8. How Like an Angel by Margaret Millar

Will 2011 be the year of Margaret Millar? How Like an Angel did not rock my world like Beast in View, but I am still blown away by how talented a writer Millar is. This is much more of a straightforward mystery, albeit an engaging and interesting one. Joe Quinn is a gambler and laid-off casino P.I. who gets dropped off in the middle of the desert after a binge at the tables. He wanders onto the property of a strange religious commune and from there gets mixed up in a mystery that involves bank embezzlement, small town real estate and, of course, murder.
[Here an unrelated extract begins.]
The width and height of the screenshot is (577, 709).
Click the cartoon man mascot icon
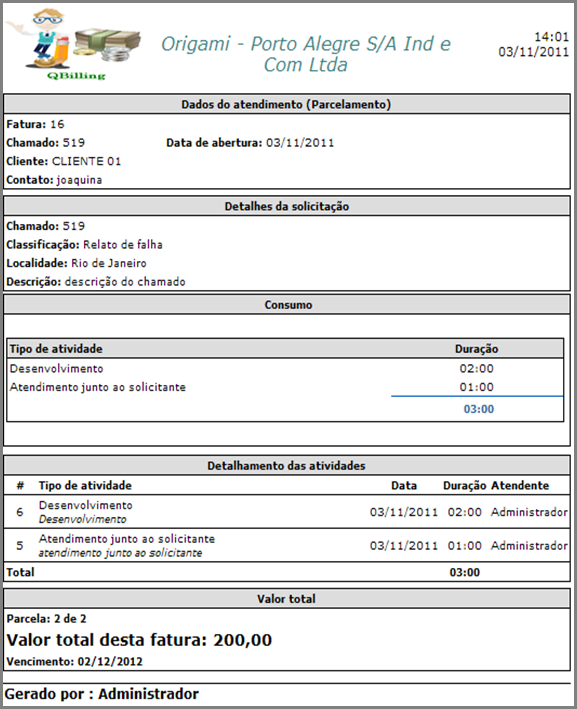coord(43,38)
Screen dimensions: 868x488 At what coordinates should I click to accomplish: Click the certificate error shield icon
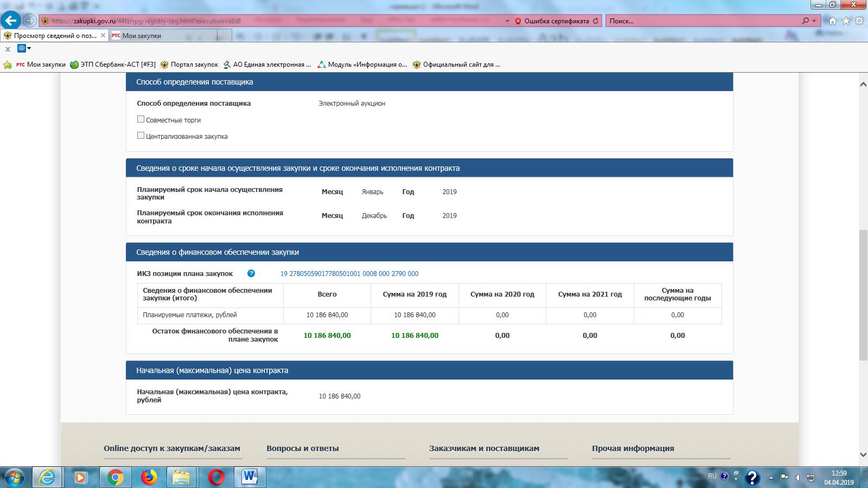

Quinn meets an old woman in the commune who helps him out. In return, she asks him to find out the fate of one Patrick O'Gorman, who lived in the small nearby town of Chilcote. She doesn't say why and when he finds out that not only is O'Gorman missing and presumed dead, but that his mysterious disappearance 5 years ago caused a scandal that the town still hasn't gotten over. Intrigued, he starts to dig deeper.

What's great about this book are the excellent locations, especially the little fringe California town of Chilcote that was once primarily agricultural and since dominated by oil money. You can understand why so many writers lived or wrote about Southern California in the 20th century. It was a dynamic place, but also so atmospheric. She really captures the feel of a too-hot desert town. The cult is also quite neat, a precursor to the communes of the 60s.

What didn't quite work for me was the romantic angle, where the protagonist seems to all of a sudden fall in love with O'Gorman's widow. I mean yes she seemed like an admirable woman, but the falling in love came out of nowhere. Maybe that's how it worked back when you couldn't have pre-marital sex, but it seemed forced to me.

Margaret Millar was an amazing person. She was Canadian but moved to the States after marrying her husband, Ross MacDonald. She did a ton of conservation work and wrote kick-ass novels. I wonder if anyone has written a good biography of her? It's funny because she was quite succesful, both commercially and critically, and yet her name has sort of faded while everyone still knows who Ross MacDonald is. Is that simply the male bias of publishing and the crime genre or simply a testament to the longevity of having a single recurring detective?